**Your objective:** Give the records from the line containing "Viewport: 981px width, 694px height." through the line containing "Action: coord(346,246)", both included, as a Markdown table with the columns No. and Entry, skipping any blank lines.

**Given entries:**
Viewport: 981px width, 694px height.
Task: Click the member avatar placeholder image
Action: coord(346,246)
---
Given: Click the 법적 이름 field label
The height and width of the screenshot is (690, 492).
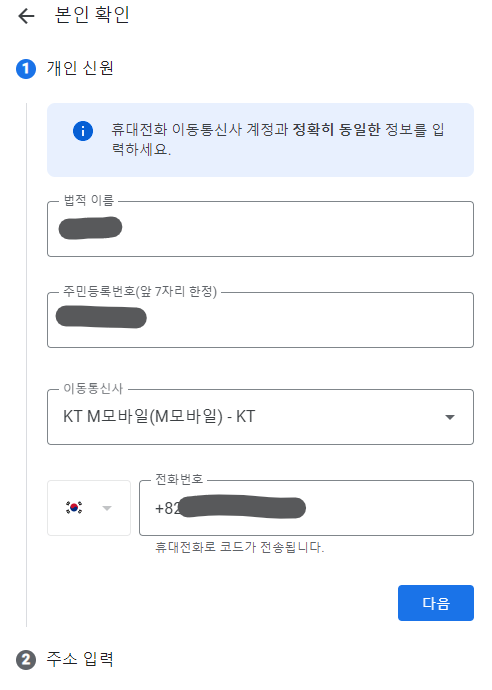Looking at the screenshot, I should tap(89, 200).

**Task solution:**
| No. | Entry |
|---|---|
| 1 | Viewport: 981px width, 694px height. |
| 2 | Task: Click the member avatar placeholder image |
| 3 | Action: coord(346,246) |